Well..... to be honest it wasn't that cold when I FIRST WENT OUT.... maybe 43 or something, but shit and whiskers.... the wind was out of the west at about 35 mph and it felt COLD. AND... I was going to get on my bike and cycle...due WEST. Well, gees&cheese... I gotz about a two steps away from da door and my nipples told me to go back and put on a warmer sweatshirt...... and cold nipples never lie. So I did that,see, and it was still pretty cold. Now, see, just monday it was up into the 80's &stuff.... so I was totally unprepared, like I ever prepare for anything....hey, that kills me, how people 'prepare'[ for things... my favorite is 'prepare for bed' .. aw, c'mon.. like your Beauty Rest is not gonna let you lay down unless you're PREPARED... gimmee a break or gimmee a beer!!! Anyways...it was,well, chilly. Sosa I go back inta the house and calm the nipples down with the electric Remington Razor... not that they are really hairy or anything, but the threat seems to calm them down. Ok... and then I goes back out and sit my cheeks down on the bicycle seat.... and... get this... it had a whole layer of frost!!! AH! So then.... well gosh..... now it feels like a Sarah Palin Blow Job....and now cold fish lips are not gonna touch my Male Unit, see, so I GO BACK again and put on some underwear. Summer's over I guess and there is no way I am gonna try the Remington.....so I re fit the outfit and I am off.

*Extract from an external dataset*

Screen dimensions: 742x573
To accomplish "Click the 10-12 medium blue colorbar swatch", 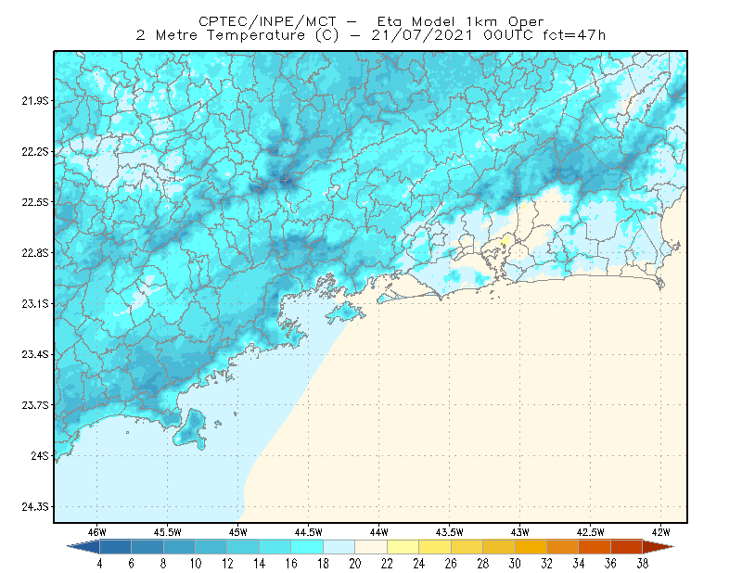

.....to the Farmer's Market.
I want some cheese. Smoked Cheddar. Absolutely great on baked potatoes. Plus the da Church Ladies sell some really really nice pumpkin bread. Well.... I run into Dirty Hands Randy, see, and it is cold, see, so it doesn't take him long to talk me into an inside venue... to watch the Badgers beat the loving bejesus outa Indiana... (and have a couple of Bloody Marys)which should not be allowed to field a football team, if you ask me or my nipples, but whose asking anyways, see.
AH, but rambling on is a wonderful thing. Randy and I discussed the Republican candidates, the merits of fresh lime when you make Mojitos, checking out Fritz down in Denver, whether beets cause cancer,what time the Packers SHOULD play on a Sunday, which country Obama was really born in, what ants do all winter, AND what is the point of preparing for bed when you just have to get up and take a leak in a few hours anyways.
Ok.... I didn't have anything to say in the first place. It is time to go home, set the tea kettle on, toast some pumpkin bread.... bring out some marmalade..... count the stars in the sky.....and contemplate how the bears have it correct... just hibernate for the winter. That is how cold it felt. I am a whoos.